Il se propage par une mauvaise réaction du réseau (en automatique ou par erreur humaine), liée à une mauvaise coordination entre les acteurs. La multiplicité des acteurs renforce ce risque.

La rapidité de réaction des opérateurs est essentielle pour limiter le phénomène.

Plus la zone concernée est vaste, plus il faut du temps pour remettre tout en service. Pour la panne italienne, l’essentiel du service a été rétabli en 24 heures, mais pour la totalité il a fallu deux jours.

Le black out est plus fréquent en hiver, période où les moyens de production sont le plus sollicités, mais il peut survenir aussi en été. C’est parce qu’il provient du réseau, pas des moyens de production.

Les moyens de production diffus et aléatoires compliquent à la fois la sauvegarde et la remise en état.

Conséquences

Elles sont multiples, et souvent dramatiques :

  • accidents de la route à cause de la coupure des feux de signalisation
  • blocages dans les trains, dans les ascenseurs
  • insécurité dans les villes (cf New York)
  • produits frais et congelés avariés
  • dommages dans l’industrie marchant en continu (métaux, verres, ciment…)

 

Sans compter le risque, dans les activités secourues (hôpitaux…) que les diesel de secours ne démarrent pas.

Panorama européen

Le réseau électrique européen est à risque pour encore longtemps. Les raisons en sont multiples, et rien que pour la plateforme centrale européenne (Belgique, Allemagne, France) :

Lobby antinucléaire

En Allemagne, Belgique et Suisse il a conduit (ou va conduire) à fermer plus d’une dizaine de Gigawatts, même si les projets initiaux prévoyaient d’en arrêter beaucoup plus.

Inconséquences électoralistes en France 

La fermeture de 2 Gigawatts nucléaires (Fessenheim) mais surtout la prévision de ramener le nucléaire à 50 % de la production, a conduit à désorganiser la filière et à ne pas prévoir sa pérennité.

Fermeture des centrales à charbon en France

Soit 2 Gigawatts, et quasi impossibilité, par manque d’entretien, de mobiliser les 3 Gigawatts restants de centrales à fuel.

Tous les efforts portent sur l’éolien et le solaire 

Depuis vingt ans, dans les trois pays, on en a installé plus de 160 Gigawatts ! Or, il y a des nuits sans vent sur toute l’Europe. Pour ces moments là, qui arrivent plusieurs fois chaque année, ces Gigawatts ne produisent rien.

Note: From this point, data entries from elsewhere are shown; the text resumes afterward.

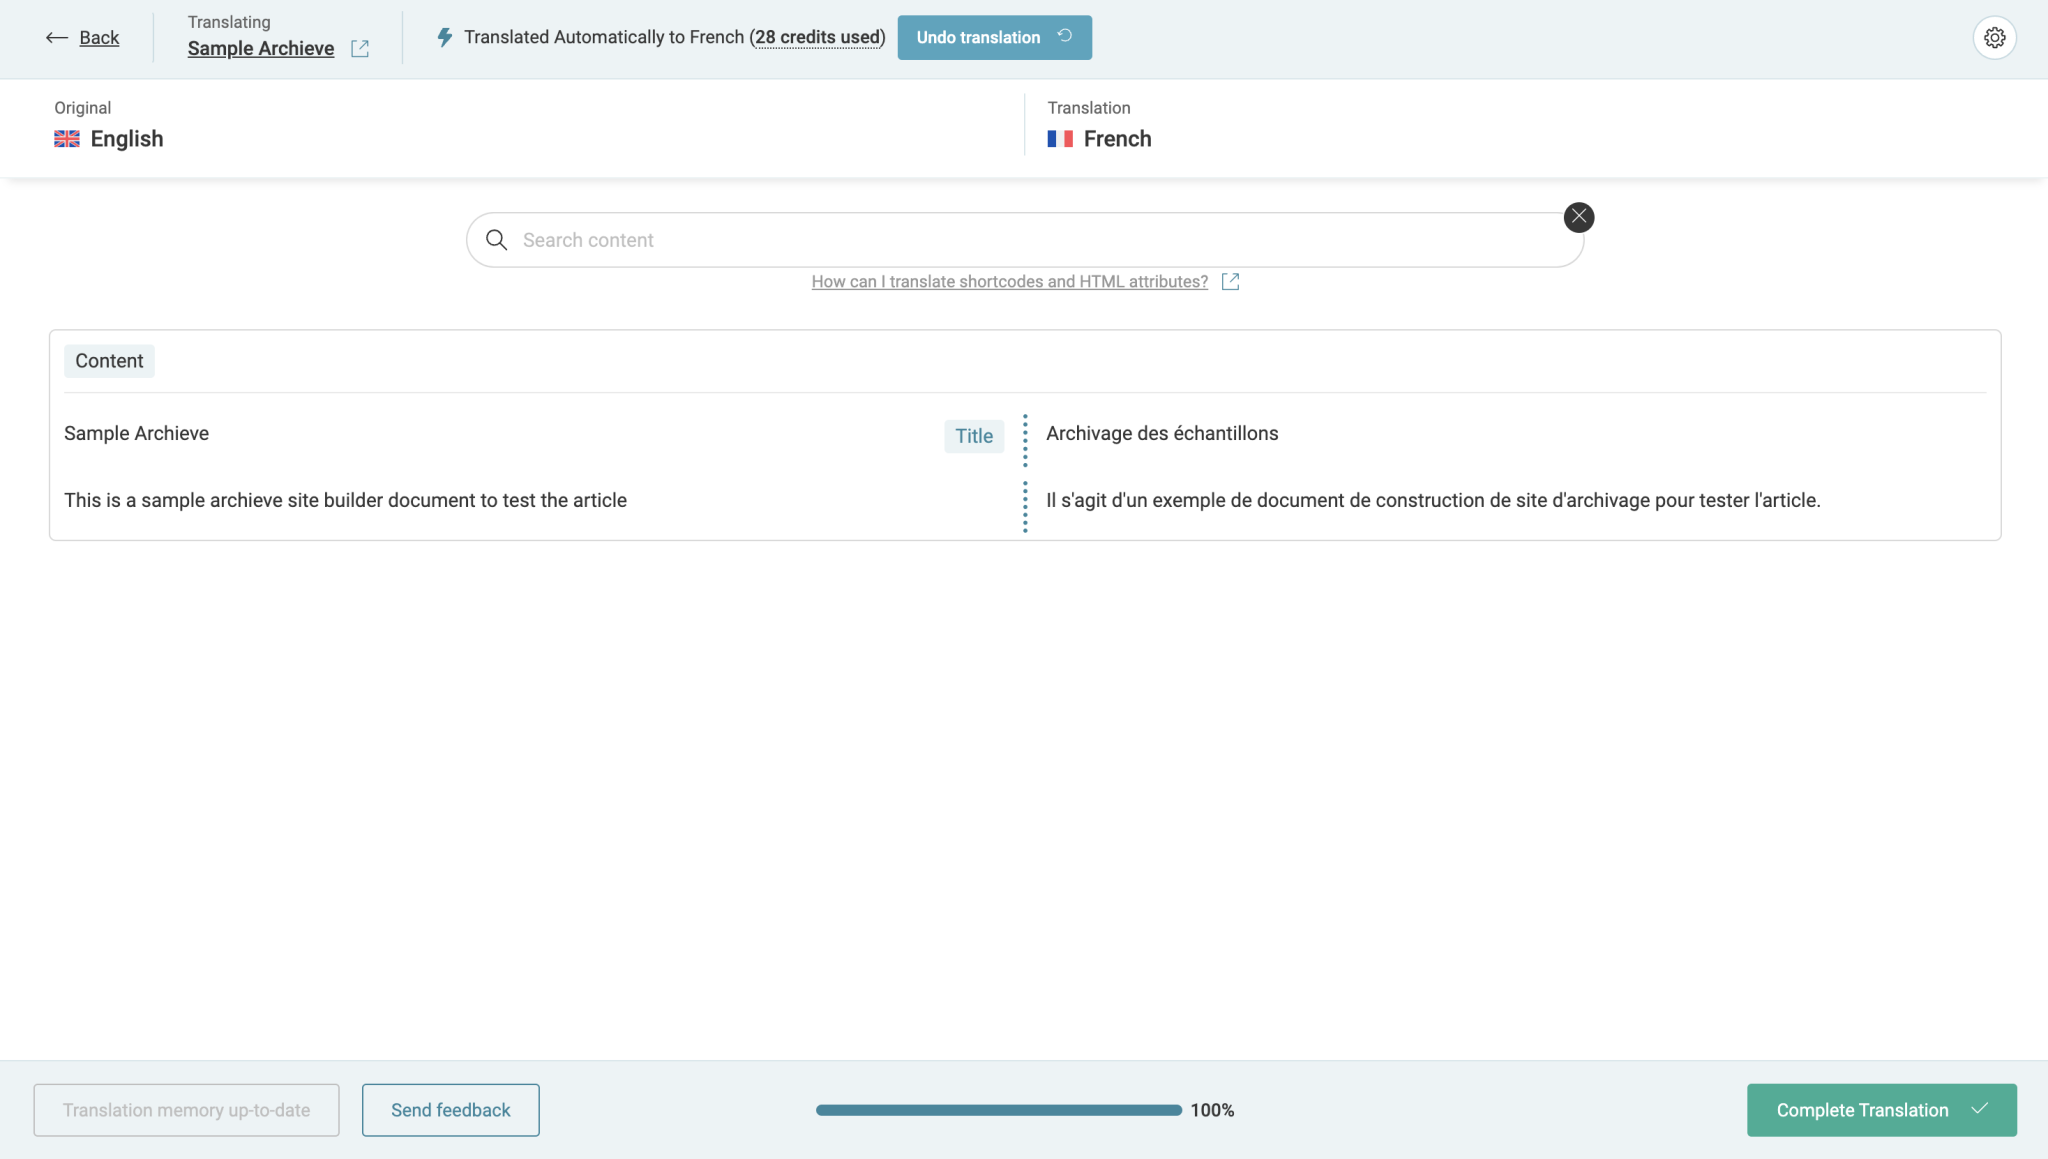Click the magnifier search icon

(496, 240)
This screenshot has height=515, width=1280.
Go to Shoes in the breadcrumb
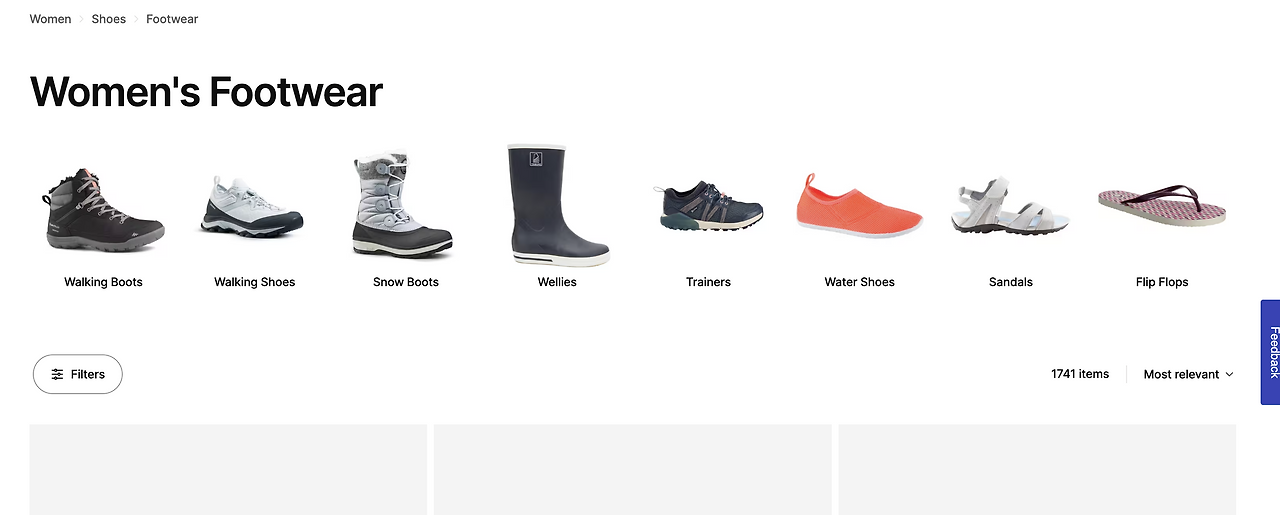[109, 19]
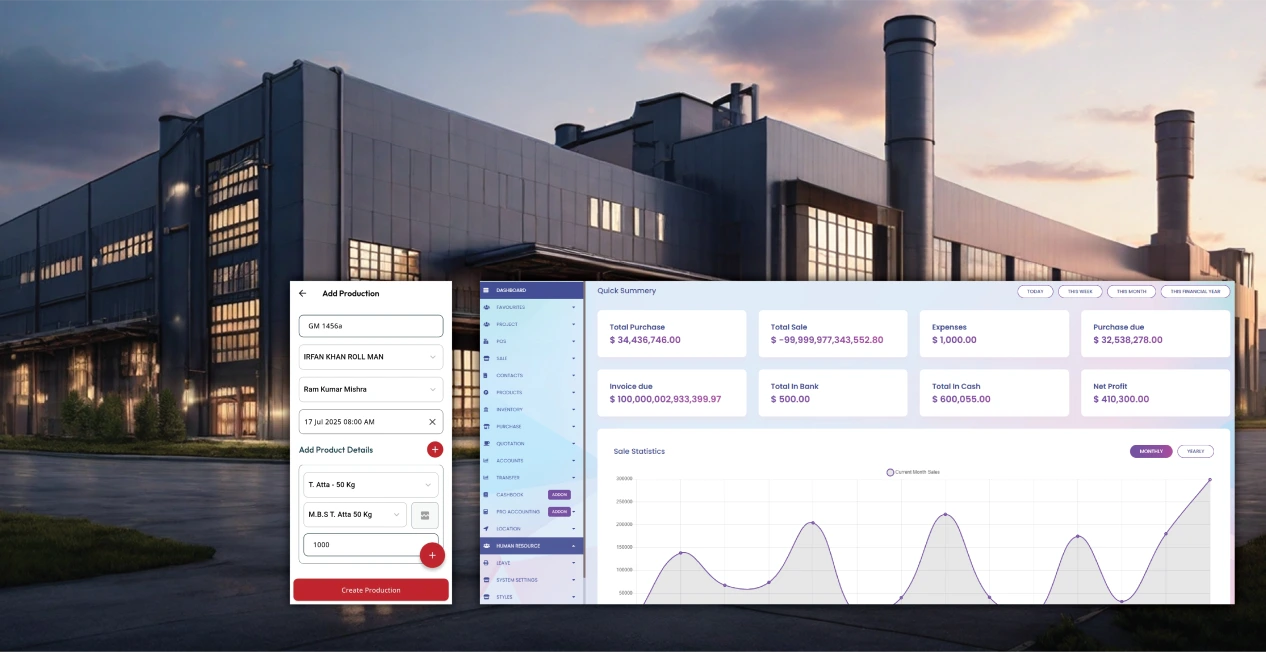Image resolution: width=1266 pixels, height=652 pixels.
Task: Collapse the Human Resource menu section
Action: tap(573, 546)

L’Italie et la Suisse sont structurellement déficitaires

Elles le sont depuis longtemps, pas forcément sur le papier mais on le constate en pratique. L’Espagne est quasiment autosuffisante en moyens pilotables, mais guère plus, avec du nucléaire, du fossile et de l’hydraulique qui en théorie suffisent à alimenter la pointe historique. Mais l’interconnexion est limitée avec la France.

La gestion du réseau est plus compliquée

Du fait de variations rapides (rafales de vent, cycle solaire, front de nuages) et des caractéristiques techniques des éoliennes et des panneaux solaires, qui n’ont pas d’inertie comme les gros turbo-alternateurs.

Et cela va durer car pour l’instant, après la guerre en Ukraine, rien n’indique que les Belges, les Allemands, et même les Français ne changeront leurs programmes. Et même s’ils les changeaient, il faudrait dix ans pour le faire. Et quintupler les énergies non pilotables ne changera rien.

Conséquences sur les probabilités d’un black out et ses dommages

Depuis la dernière grande alerte, en 2006, la situation a empiré.

Il y a moins de capacités pilotables et ça va durer.

L’Europe est à la fois davantage interconnectée, mais pas suffisamment. Un black out proviendra probablement de la surcharge d’une ligne d’interconnexion.

Il y a davantage de capacités diffuses et incontrôlables, éoliennes et panneaux solaires. La gestion des réseaux est plus difficile.

Les marchés spots « libéraux » troublent les flux physiques.

Les impacts seront plus graves, car notre société est beaucoup plus électrifiée et numérisée qu’en 2006. Les antennes relais n’ont que trente minutes de batterie en cas de coupure, et les boxes privées aucune. Et il n’y a pratiquement plus de téléphones filaires !

 

Un article publié initialement le 27 octobre 2022.